二人走了半刻到宮門,霍去病摘下腰間冠軍侯的玉牌遞給城門守衛,城門守衛看過無誤,又搜了身,查看過漆盒中物什,才將二人放入宮門。

一過作室門,便有宮人迎了過來。

宮人想接過殷陳手中的漆盒,她本想遞過去,但擡頭卻見霍去病給她遞了個眼神,她只得道不必,繼續捧著漆盒跟在他身後。

宮人為二人引路。

一路守衛森嚴,行過一段冗長宮道,再過兩道宮門,由作室門入未央。

進入未央宮後,又有椒房殿的宮人侯在闕門,引二人往椒房殿去。

未央的宮道比長安街道窄些,一路鋪陳青石板磚。

霍去病忽而頓步,擡手指向不遠處的一座宮殿,“此乃石渠閣。
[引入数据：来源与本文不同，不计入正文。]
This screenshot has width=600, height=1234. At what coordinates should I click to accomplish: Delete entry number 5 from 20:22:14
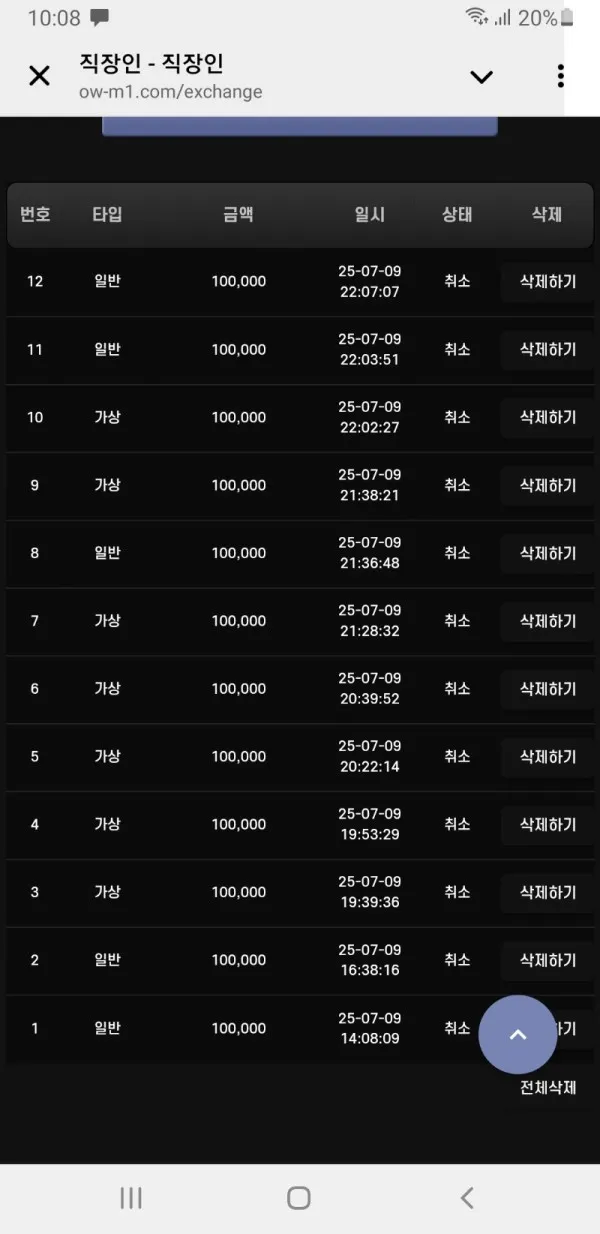548,757
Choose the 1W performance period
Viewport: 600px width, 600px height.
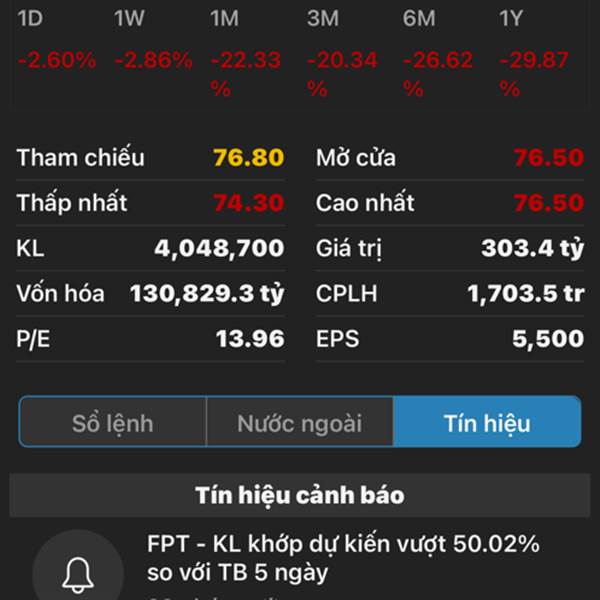point(129,18)
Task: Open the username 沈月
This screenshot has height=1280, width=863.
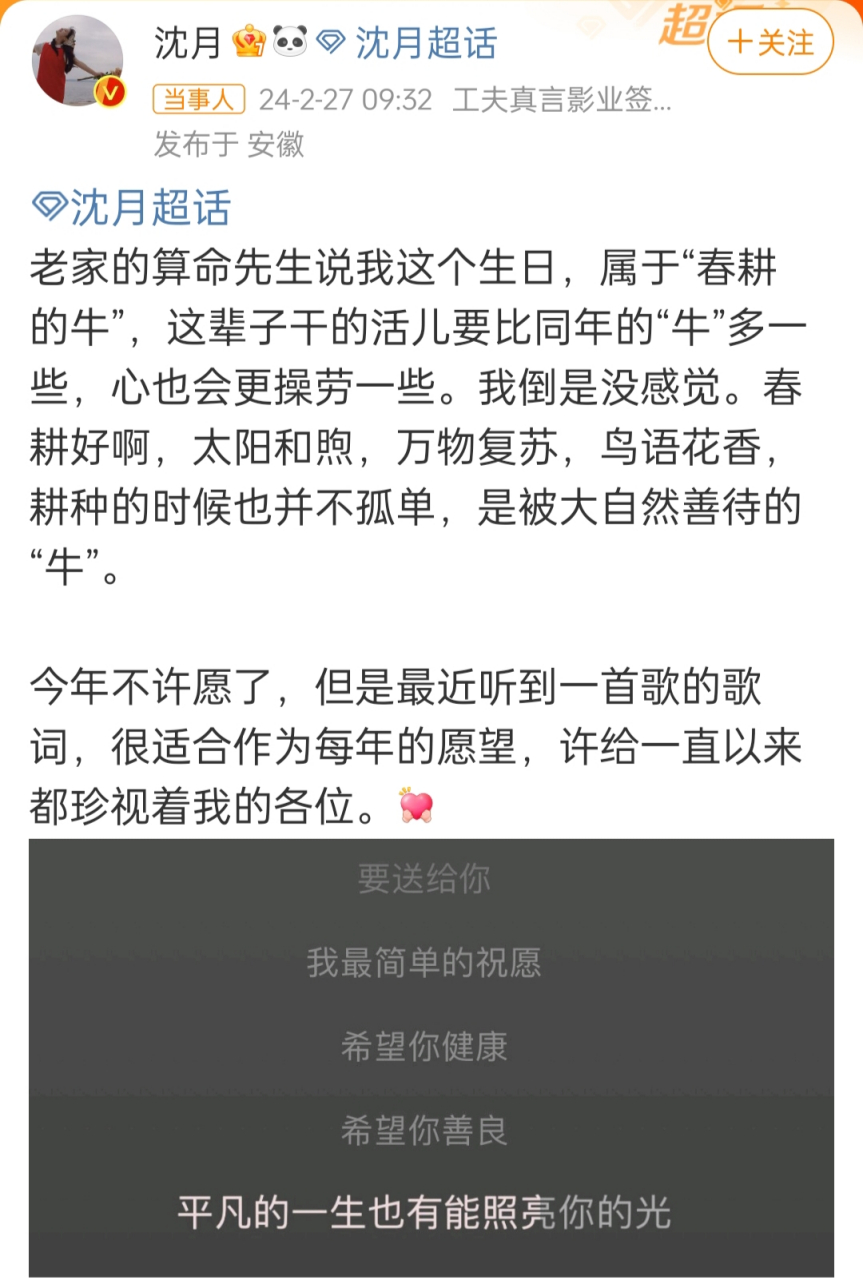Action: coord(186,43)
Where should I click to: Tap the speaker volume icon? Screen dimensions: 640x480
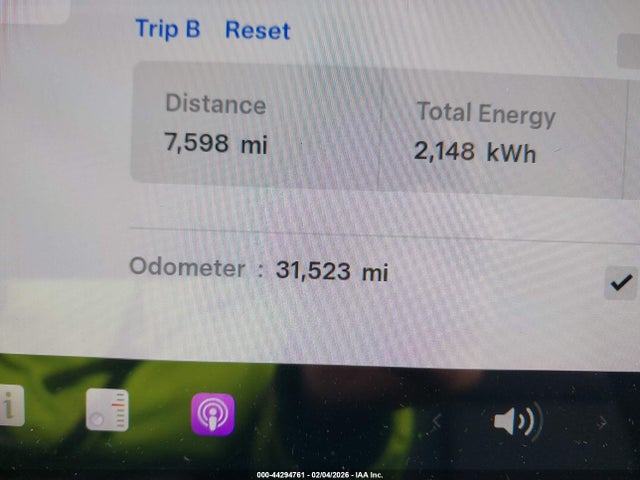click(516, 421)
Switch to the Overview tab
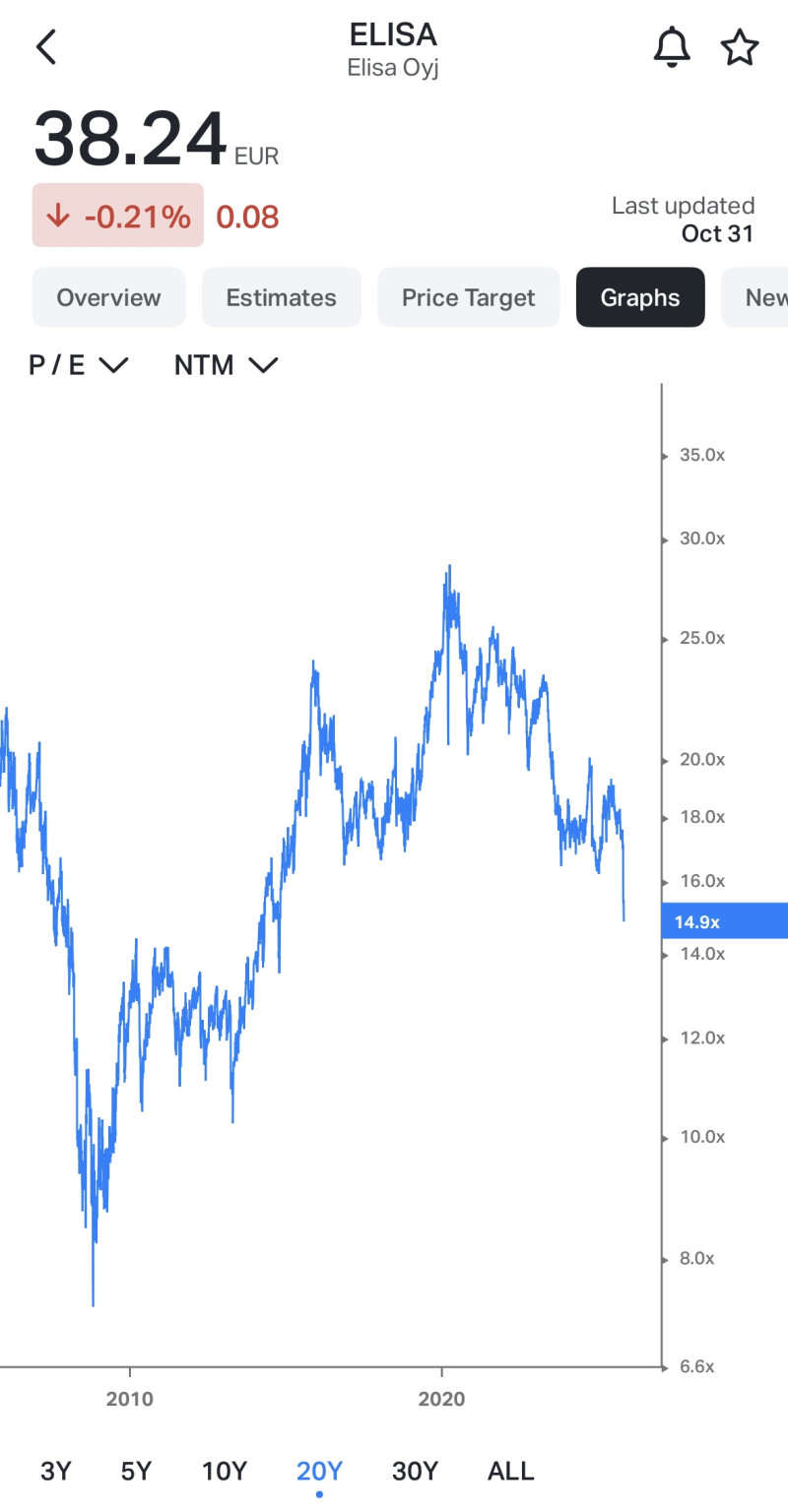This screenshot has width=788, height=1512. (x=108, y=297)
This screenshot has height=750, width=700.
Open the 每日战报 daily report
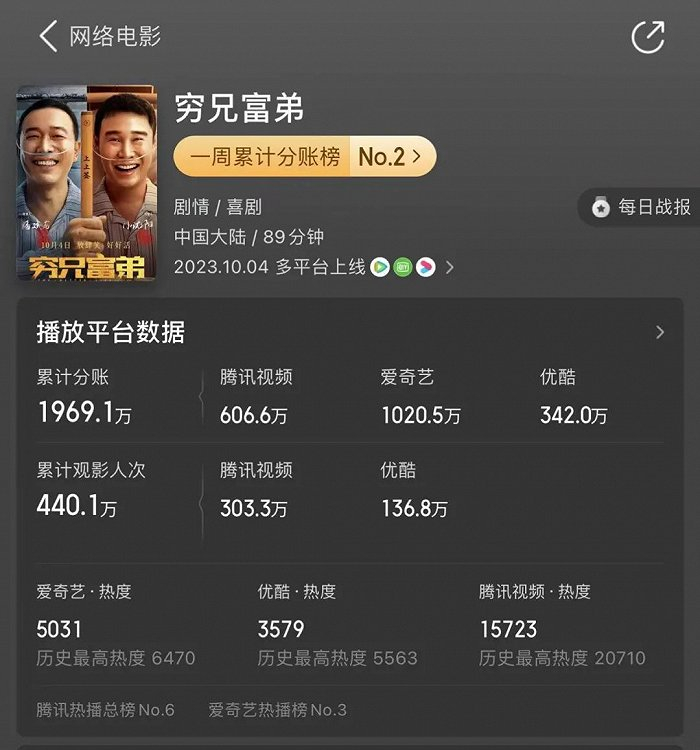[641, 207]
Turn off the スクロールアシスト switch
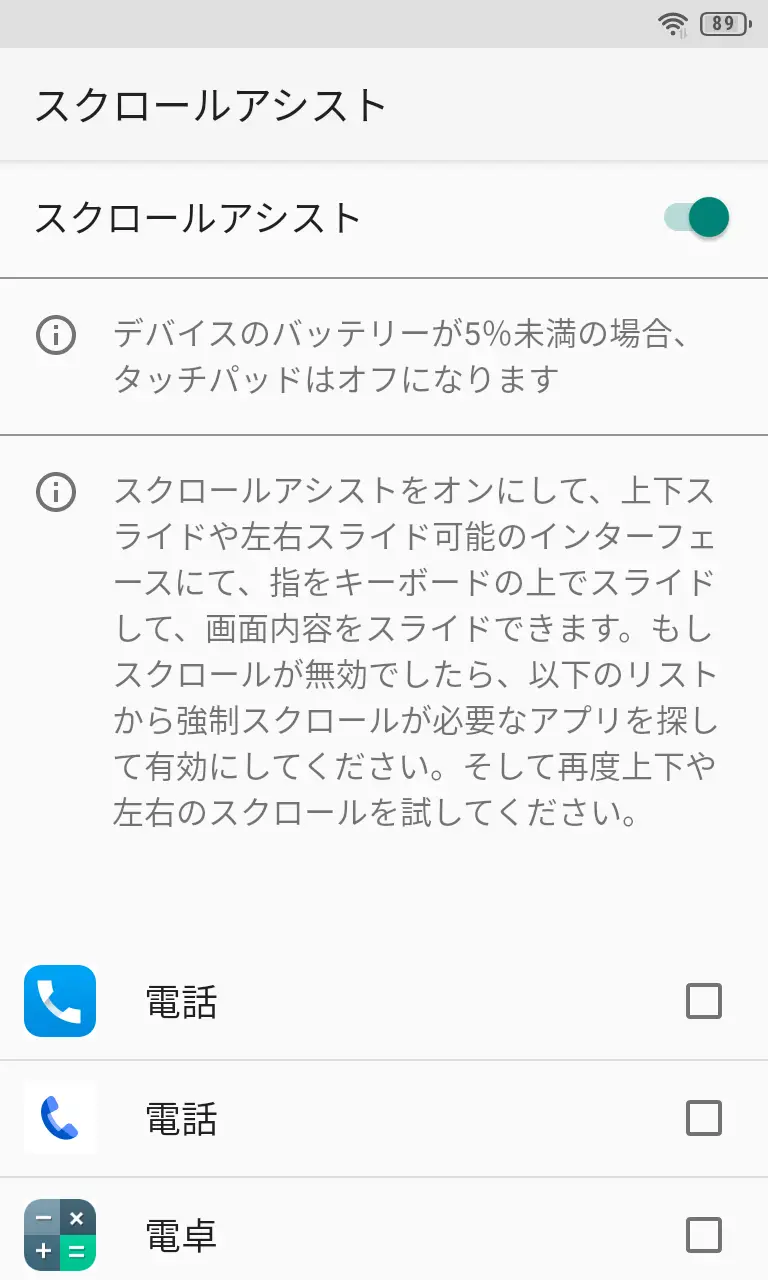This screenshot has width=768, height=1280. click(x=698, y=217)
”

殷陳不明所以,跟著頓步。

擡眼往他所指示的方向看去,朝陽之下,數丈之外的高臺上竟有閃著瑩瑩之光的水流緩緩而下,那些飛流而下的水正流經腳下的青石之下的洞徑。

數個窈窕宮女正行走過石渠閣下的水榭,正值晨霧尚未散去的時刻,宮人袖間攏霧,霧氣流動,行走在霧中忽隱忽現,只有輕語嬉笑時時傳來。

石渠閣背靠高臺,高出高臺數尺的懸山屋頂舒展開來,鬥拱上彩繪白鹿逐玉女,瓦當上以篆書刻長樂未央等字樣。

花木扶疏,綠樹掩映間,又有宮人身影匆匆走過。

“石渠閣以南便是少府,少府西乃是官署。”霍去病指著右邊向南延伸一條宮道。未央宮南北東西向各三條主宮道,將未央宮切割成數個方格型的地塊。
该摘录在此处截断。